Canon includes basic editing software with their cameras. You can do a lot of tweaking in Raw mode. You won't be able to do much in JPEG mode with any program. Shooting in RAW is highly recommended.


----------



## Orrin (Jul 7, 2011)

I would download a copy of Gimp at gimp.org, and give it a try.... if it does what you want it to do, you have saved
some money.  If not, just uninstall it and try something else.


----------



## flea77 (Jul 7, 2011)

gryphonslair99 said:


> The Bugatti Veyron is probably the best car in the world, but do you really need a 1.7 million dollar car to go to work and back or to the grocery store?
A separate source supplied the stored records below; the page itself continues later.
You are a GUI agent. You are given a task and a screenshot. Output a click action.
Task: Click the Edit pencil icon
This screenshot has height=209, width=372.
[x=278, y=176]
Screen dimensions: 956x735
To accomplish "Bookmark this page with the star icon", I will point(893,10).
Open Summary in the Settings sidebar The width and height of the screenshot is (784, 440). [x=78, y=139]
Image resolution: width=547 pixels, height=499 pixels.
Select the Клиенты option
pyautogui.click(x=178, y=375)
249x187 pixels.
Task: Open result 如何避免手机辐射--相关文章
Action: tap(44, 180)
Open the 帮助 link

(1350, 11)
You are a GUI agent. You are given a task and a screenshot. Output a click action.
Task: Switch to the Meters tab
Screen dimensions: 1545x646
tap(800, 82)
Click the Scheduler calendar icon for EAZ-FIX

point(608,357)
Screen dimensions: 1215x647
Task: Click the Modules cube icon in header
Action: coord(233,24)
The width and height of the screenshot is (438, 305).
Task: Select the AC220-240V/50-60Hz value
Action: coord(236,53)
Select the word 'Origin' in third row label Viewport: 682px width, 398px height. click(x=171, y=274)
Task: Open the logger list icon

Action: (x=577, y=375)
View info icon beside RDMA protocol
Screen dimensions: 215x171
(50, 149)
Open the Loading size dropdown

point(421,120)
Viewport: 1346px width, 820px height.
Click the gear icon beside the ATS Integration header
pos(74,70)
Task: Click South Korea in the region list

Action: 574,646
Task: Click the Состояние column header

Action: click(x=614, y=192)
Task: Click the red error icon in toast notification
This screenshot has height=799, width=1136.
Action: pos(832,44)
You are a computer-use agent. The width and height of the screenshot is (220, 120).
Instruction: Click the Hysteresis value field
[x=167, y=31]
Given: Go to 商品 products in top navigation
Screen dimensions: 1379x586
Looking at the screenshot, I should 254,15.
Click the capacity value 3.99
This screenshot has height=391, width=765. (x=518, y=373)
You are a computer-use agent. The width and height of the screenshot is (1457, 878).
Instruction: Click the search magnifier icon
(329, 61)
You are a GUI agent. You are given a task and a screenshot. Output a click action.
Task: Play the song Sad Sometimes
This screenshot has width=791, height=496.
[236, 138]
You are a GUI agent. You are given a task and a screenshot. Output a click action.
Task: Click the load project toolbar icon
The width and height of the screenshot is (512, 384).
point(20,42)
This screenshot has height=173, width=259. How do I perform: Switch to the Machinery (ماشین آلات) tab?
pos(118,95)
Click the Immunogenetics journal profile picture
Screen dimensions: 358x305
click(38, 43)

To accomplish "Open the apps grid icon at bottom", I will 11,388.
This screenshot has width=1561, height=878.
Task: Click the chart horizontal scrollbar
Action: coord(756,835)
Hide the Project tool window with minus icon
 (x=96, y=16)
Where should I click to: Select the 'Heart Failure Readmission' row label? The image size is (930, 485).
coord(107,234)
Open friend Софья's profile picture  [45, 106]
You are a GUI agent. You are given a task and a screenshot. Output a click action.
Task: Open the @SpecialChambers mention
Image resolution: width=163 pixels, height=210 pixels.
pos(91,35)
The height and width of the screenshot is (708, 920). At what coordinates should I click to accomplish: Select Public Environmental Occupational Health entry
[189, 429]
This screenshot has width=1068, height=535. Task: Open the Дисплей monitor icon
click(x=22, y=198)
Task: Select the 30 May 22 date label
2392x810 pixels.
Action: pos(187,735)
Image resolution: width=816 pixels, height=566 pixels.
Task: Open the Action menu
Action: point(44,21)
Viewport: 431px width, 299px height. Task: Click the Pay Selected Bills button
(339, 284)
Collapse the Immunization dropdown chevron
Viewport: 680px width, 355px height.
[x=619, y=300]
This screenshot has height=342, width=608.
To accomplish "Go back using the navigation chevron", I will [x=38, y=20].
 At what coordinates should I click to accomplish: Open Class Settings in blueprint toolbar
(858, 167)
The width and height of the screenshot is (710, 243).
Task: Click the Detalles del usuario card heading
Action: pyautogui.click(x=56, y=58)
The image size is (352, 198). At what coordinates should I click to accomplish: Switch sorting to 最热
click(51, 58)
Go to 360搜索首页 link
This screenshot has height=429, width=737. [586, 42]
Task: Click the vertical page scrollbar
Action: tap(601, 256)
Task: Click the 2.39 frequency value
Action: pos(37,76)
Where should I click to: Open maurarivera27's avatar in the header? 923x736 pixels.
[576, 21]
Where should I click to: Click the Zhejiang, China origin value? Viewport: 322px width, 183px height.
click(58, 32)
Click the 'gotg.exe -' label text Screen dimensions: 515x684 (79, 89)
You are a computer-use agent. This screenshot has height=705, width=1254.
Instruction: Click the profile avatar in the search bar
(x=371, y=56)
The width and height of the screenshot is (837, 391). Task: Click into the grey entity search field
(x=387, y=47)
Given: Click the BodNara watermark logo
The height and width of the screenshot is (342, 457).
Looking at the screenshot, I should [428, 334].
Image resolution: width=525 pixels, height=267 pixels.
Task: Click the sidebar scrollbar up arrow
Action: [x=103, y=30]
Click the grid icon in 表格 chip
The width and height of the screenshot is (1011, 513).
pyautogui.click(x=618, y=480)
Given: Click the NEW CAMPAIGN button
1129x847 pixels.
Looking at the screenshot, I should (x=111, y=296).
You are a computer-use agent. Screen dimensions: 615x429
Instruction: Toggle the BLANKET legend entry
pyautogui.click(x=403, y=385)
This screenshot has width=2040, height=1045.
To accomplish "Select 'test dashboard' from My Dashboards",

 I agree with the sentiment that there is a correct tool for every job, but you kinda shot yourself in the foot by saying the Veyron is probably the best car. Best for what? Best for someone who spends the bulk of time remodeling homes and makes three trips a day to Home Depot for lumber? Best for my wife who wants a full sized luxury sedan? Best for the student with no real income who needs to get 30+ MPG in order to still afford to eat? Best for the family of six to go on a family outing? Best for driving the trails in the mountains? The Veyron is like everything else, maybe best at something, mediocre at most, worst at some.

Now to the OP.... There is a tool for every job. If you need the capabilities of Photoshop, the others are useless. If you don't need those capabilities, then something else will do. It all depends. I too use LR3, right along side CS5. Each has it's uses and I need both for my job. Would Gimp work for me? Absolutely not. Would Gimp work for you? Depends on what you need and want.

Allan


----------